◆ Study material
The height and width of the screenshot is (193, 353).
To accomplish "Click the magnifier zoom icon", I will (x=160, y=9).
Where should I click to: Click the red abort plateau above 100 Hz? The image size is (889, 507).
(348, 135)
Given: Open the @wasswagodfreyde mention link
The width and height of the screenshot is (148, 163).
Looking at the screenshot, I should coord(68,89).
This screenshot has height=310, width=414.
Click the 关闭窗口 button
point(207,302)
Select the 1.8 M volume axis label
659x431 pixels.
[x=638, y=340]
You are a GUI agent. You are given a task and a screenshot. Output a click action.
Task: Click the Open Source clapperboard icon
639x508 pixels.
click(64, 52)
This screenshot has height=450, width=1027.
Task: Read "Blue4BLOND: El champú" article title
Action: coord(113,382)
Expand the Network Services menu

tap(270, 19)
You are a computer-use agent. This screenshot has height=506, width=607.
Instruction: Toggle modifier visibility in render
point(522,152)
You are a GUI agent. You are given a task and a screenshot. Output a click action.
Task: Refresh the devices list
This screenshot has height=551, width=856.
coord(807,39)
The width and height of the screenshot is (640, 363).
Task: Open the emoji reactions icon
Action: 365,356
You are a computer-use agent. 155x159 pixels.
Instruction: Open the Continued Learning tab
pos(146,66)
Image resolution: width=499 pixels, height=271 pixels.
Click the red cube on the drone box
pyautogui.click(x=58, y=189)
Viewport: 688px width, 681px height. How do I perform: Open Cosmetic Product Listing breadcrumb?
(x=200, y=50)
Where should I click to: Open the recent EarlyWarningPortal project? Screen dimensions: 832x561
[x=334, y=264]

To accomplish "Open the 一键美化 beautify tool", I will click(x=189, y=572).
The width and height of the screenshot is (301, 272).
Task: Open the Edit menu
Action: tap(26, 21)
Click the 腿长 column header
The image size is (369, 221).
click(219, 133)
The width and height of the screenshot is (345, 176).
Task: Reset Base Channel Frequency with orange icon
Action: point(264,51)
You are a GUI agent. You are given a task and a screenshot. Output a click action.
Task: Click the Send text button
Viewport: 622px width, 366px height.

◆ Work instructions
Using the data above, reproduce exactly the lines between those holding "Click the 关闭窗口 button" and "Task: Click the Open Source clapperboard icon", inclusive, and no others.

◆ Task solution
Click the 关闭窗口 button
point(207,302)
Select the 1.8 M volume axis label
659x431 pixels.
[x=638, y=340]
You are a GUI agent. You are given a task and a screenshot. Output a click action.
Task: Click the Open Source clapperboard icon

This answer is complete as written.